The Bad River Band is growing fresh food with a five-year grant
The Duluth Superior Community Foundation is giving the Bad River Band nearly $500,000 through a five-year grant. The tribe in northern Wisconsin is using the money to help support food sovereignty for their reservation.
Legend tells of the search for a place where food grows on the water. Most of the Ojibwe lands can grow wild rice, but the Bad River Band of Lake Superior Chippewa is making plans to grow fresh produce.
Sean Floerke, president and CEO of the Duluth-Superior Community Foundation, says the money given to the Bad River Band is part of the Transformation grant.
“This is forward moving and this is an investment at a time where it wasn’t coming together yet. We thought, ‘Boy, this is perfect. We can be the right time and the right place’,” Floerke said.
It’s taken several years for the Bad River Band to bring fresh food locally to their reservation. Katie Koch, the Food Sovereignty Coordinator, said Ursula’s Farm was given to the community to help provide food to the tribe.

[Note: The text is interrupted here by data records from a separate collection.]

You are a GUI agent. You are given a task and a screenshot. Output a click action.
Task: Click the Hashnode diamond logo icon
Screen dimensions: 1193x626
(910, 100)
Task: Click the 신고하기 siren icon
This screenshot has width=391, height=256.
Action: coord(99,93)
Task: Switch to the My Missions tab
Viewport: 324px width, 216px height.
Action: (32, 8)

“Part of the food sovereignty program is providing healthy organic foods for our people. Foods that are grown right here” Koch said. “We share meals together. We feast. Like food is at the core like the most important substance for people. Most important like connecting peace. And as an Anishinaabe, we are hunters and gatherers and a lot of people still do that.”

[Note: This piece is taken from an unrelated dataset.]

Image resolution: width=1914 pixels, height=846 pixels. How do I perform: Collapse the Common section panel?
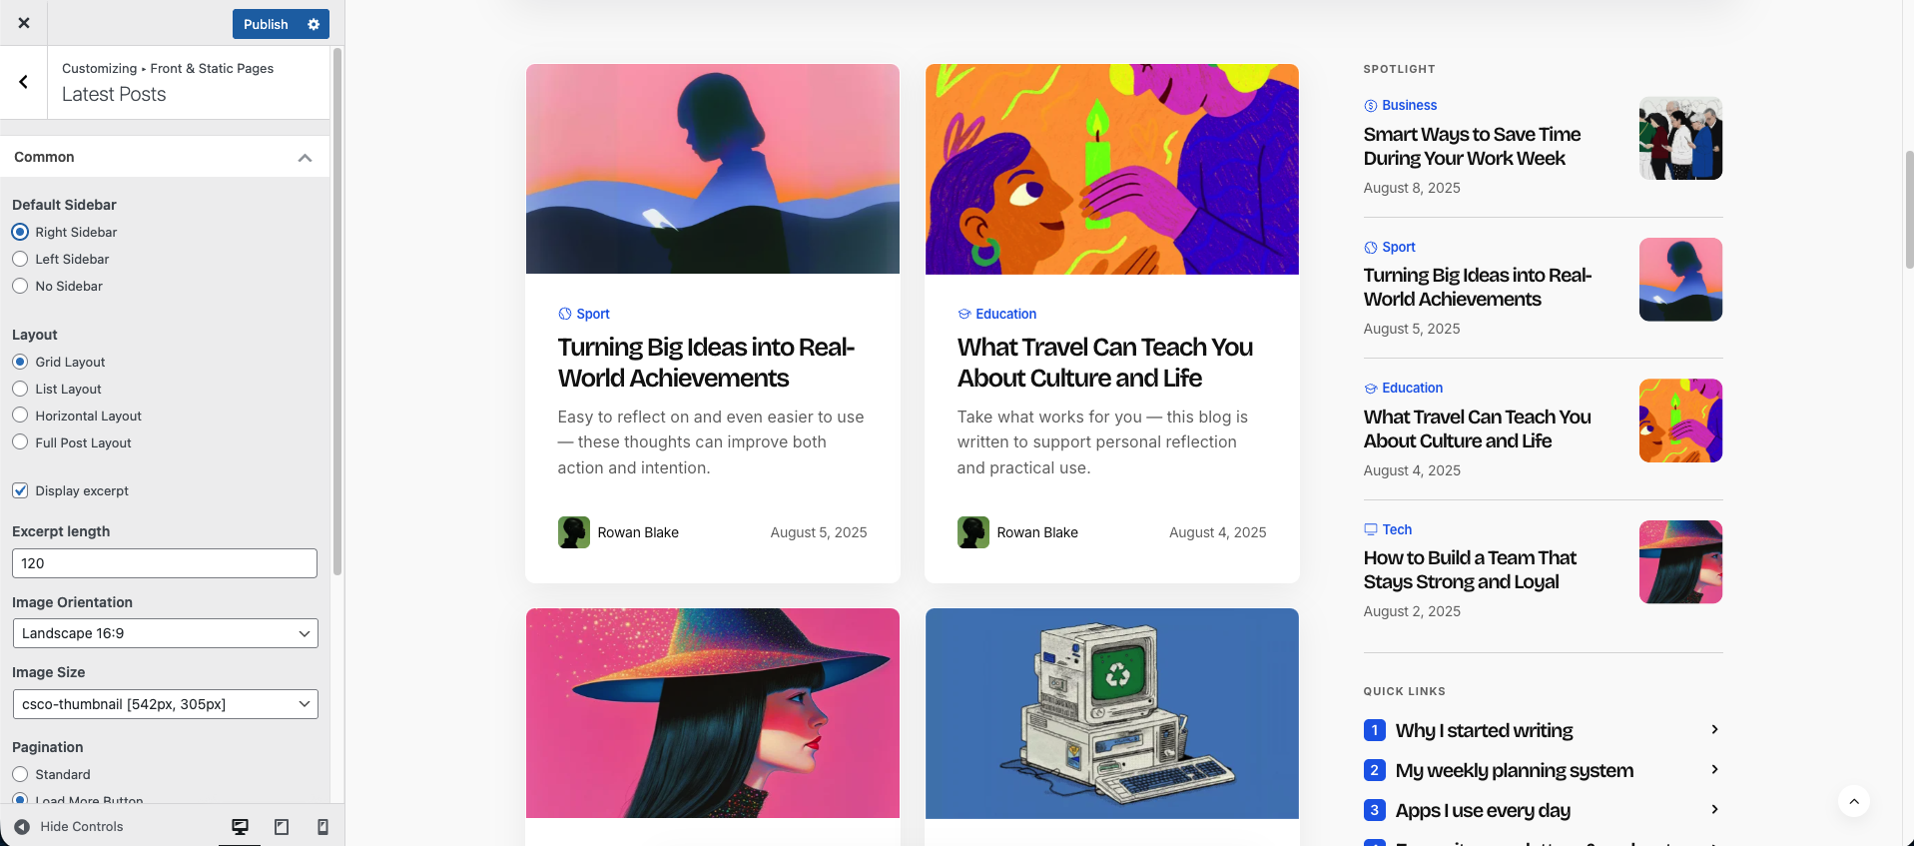[305, 158]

Koch says Ursula’s farm was a gift to the Bad River Band by Ursula Schramm. She was a survivor of the Holocaust. Katie says Ursula knew how it felt to be hungry. Seeing members of the Bad River Band’s struggles with having fresh food led to her helping them.
“She survived with 15 orphaned children, she lost her entire family. These children lost their families as well. She made it out of Auschwitz surviving with these kids off pulling nettles through the fence,” Koch said. “She particularly connected with the Bad River people because she could relate to the genocide that the Anishinaabe experienced. So she developed meaningful connections with a lot of different tribal members here. And so when she passed she gifted her farm to the Bad River tribe.”
When it comes to finding fresh produce, the Bad River Band tribe resorts to a local Walmart over in Ashland. The trip takes 20 minutes of driving off the reservation. But with the future funds, the tribe will be able to establish their food sovereignty on Ursula’s farm.
Robert Blanchard, the Bad River Band’s tribal chairman, said food sovereignty will help the reservation become more sustainable.
“It’s an important part of our culture, because one of the reasons is we have a high rate of diabetes here. This good food for the people will hopefully help in that. I’m a diabetic, maybe if we had this 50 years ago, I wouldn’t be.”